Whitefish High senior gets an early start on activism
While political activism can be intimidating for anyone at any age, Luca Welle doesn’t feel the pressure.
Welle, a senior at Whitefish High School this fall, is one of seven on the Flathead Valley’s chapter of the Citizens’ Climate Lobby, a grassroots environmental group that supports volunteers’ efforts to connect with elected officials to influence climate policy.
“We are a group of volunteer citizens concerned about climate change and we want to create climate solutions, and we lobby Congressmen and their representatives and aids to try and further bills and other such action on congressional and local levels,” Welle says. “We want bills that make sense, are bipartisan and are beneficial to everyone.”
Welle and the rest of his chapter recently sat down with Tripp McKerney, a representative for Montana Republican Congressman Greg Gianforte, to discuss supporting bills like the Energy Innovation and Carbon Dividend Act and the Growing Climate Solutions Act.
While the meetings are short, Welle says he’s just happy to get some exposure and get in front of someone who has the time to read the bills and review information.
“We only had a half hour because they have busy schedules, but it was still productive. It was cool to get to know him a bit and start a relationship, because we’re going to have future meetings with him where we’ll get to know more of his concerns and explain more about the bills we would like to see passed to help save our climate’s future,” Welle says. “Meeting with the representatives is just as good [as meeting with the Congressman] in a way, because they’re able to pass that information along and they’re able to take more time to look at the bill and consider it, whereas the Congressman themselves might not have the time to directly do that.”
The Energy Innovation act in particular is of interest to Welle.
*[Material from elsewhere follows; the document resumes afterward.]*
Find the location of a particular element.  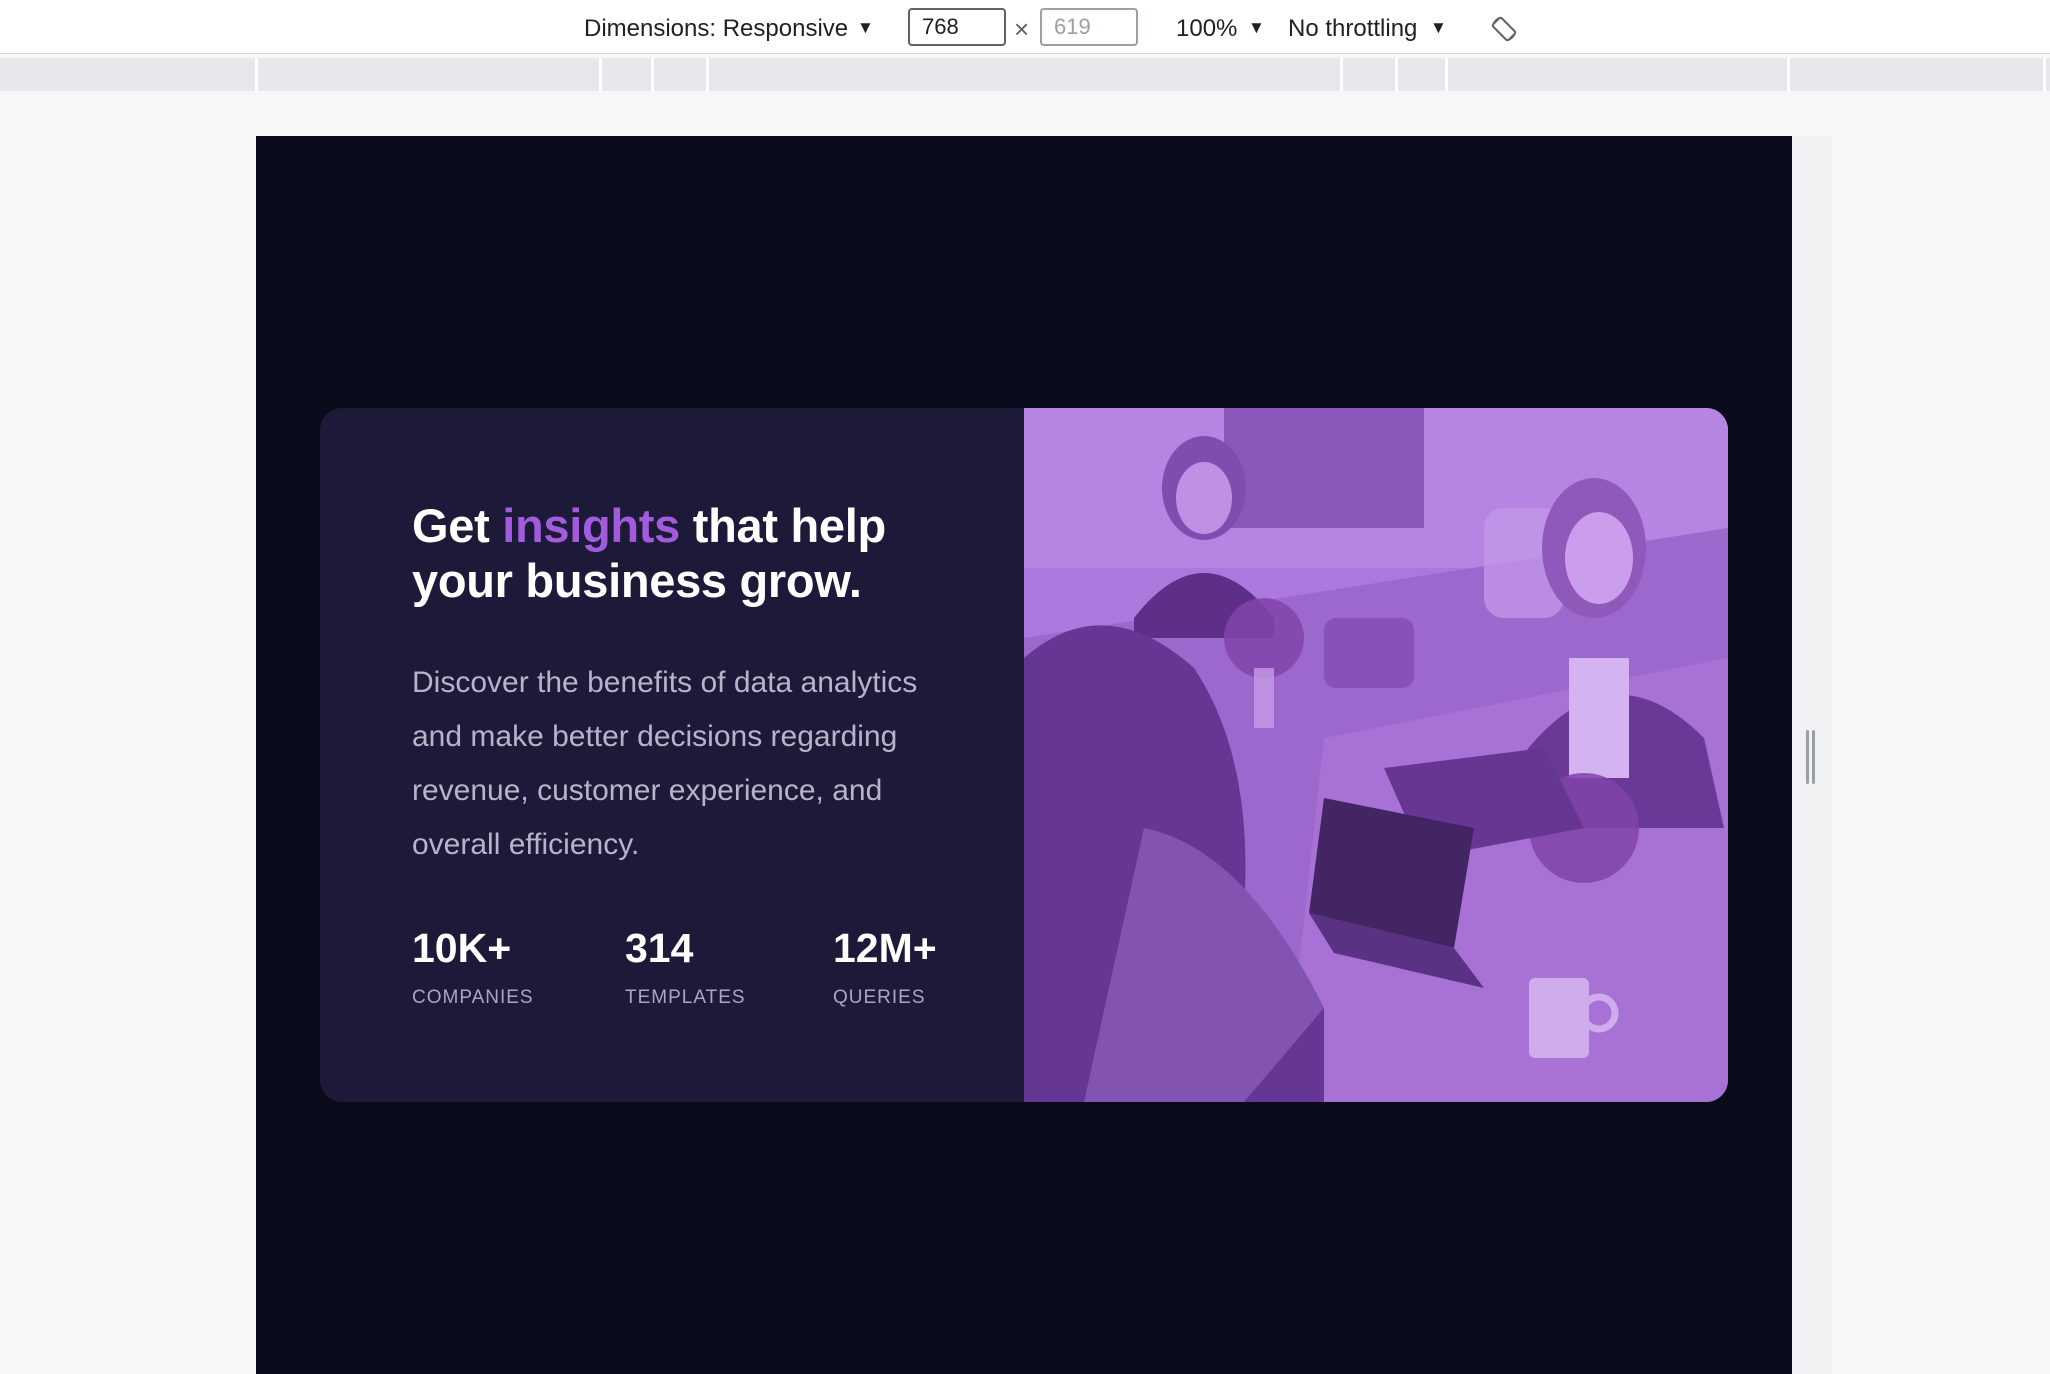

stat-companies: 10K+ COMPANIES is located at coordinates (473, 967).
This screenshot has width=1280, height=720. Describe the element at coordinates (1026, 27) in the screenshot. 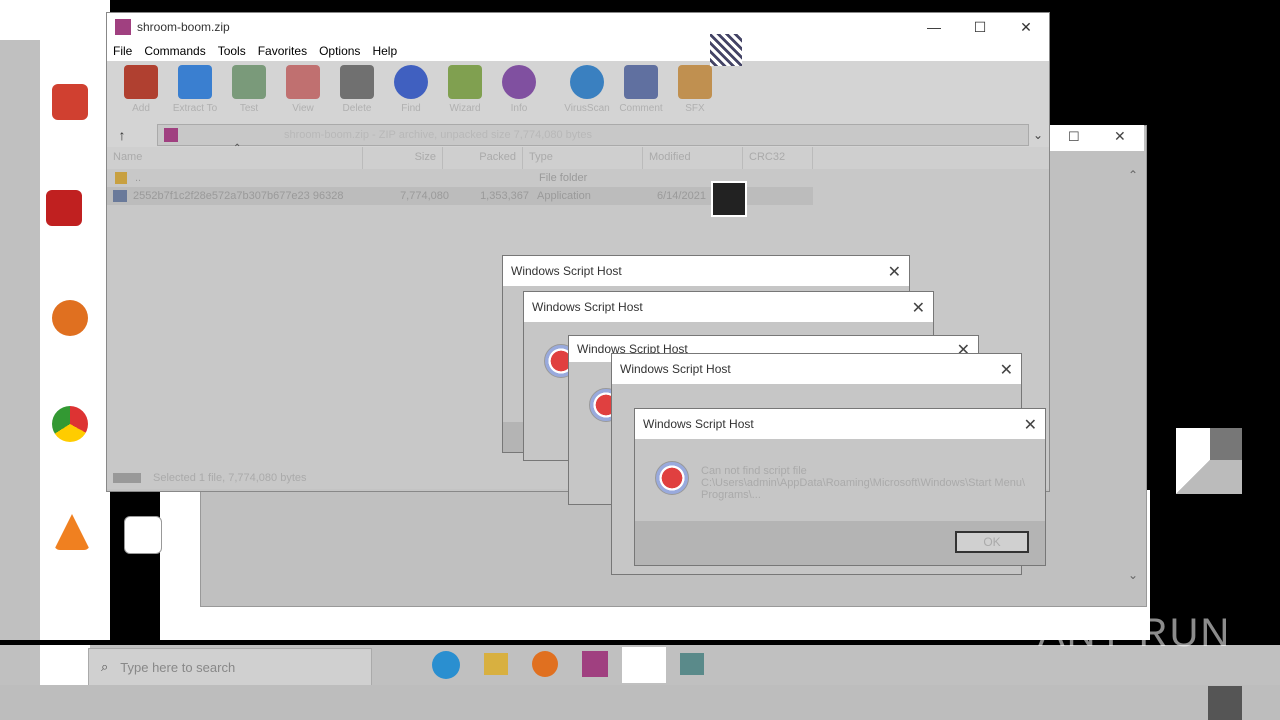

I see `close-button: ✕` at that location.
The bill, introduced in the House of Representatives in January 2019, would impose a fee on the carbon content of fuels like crude oil, natural gas and coal, which would be collected and deposited into a Carbon Dividend Trust Fund that would be used for administrative expenses and dividend payments to U.S. residents.
The hard part with bills like it, Welle says, is showing people where they directly benefit.
“The fees placed on fossil fuels will actually give 80% of Americans more money than they will have to pay due to increased prices from fees. It doesn’t hurt most Americans, it actually helps them,” he says.
Welle has been part of the local Citizens’ Climate Lobby chapter since joining a training meeting in February 2019.
Being the only student in a group of adults isn’t at all a bad thing, he says, and can actually seem to help strengthen the message he’s sharing.
“I’ve been around adults a lot, so it wasn’t super intimidating, but it was a little different. What’s interesting to me is how people have been almost praising me for being young and knowledgeable and active,” he says, noting the messages about climate change and environmental change can land differently when they’re coming from someone still in their teens.
At WHS, Welle has been involved with FREEFLOW (Flathead River Educational Effort for Focused Learning in Our Watershed), a field science high school club that centers around water quality and natural resource issues that affect the environment.
He says while his interest in the environment exists outside the classroom, his mentors at WHS, like teachers Eric Sawtelle, Kyle Fedderly and Nikki Reed, have been a help in pushing him in the right direction.
”We’ve done a lot of stuff with the environment, both directly like collecting data and helping to restore Cow Creek, and the policy side, meeting with businessmen and city officials to try and help get things done,” he says.
It’s still early to be thinking about his college and career paths, but Welle says he’d like to explore both the science and business sides of environmental change.
“I haven’t totally set my plans for college and such, but I definitely want to set my focus on environmental science and ecology and those studies, but also the policy and political science side of things,” he says. “Really, the two are interconnected, and it’s really important to have both sides. Government policy influences how corporations, the government itself and people are able to treat the environment, and believe it or not, the science and data we gather can actually influence people.”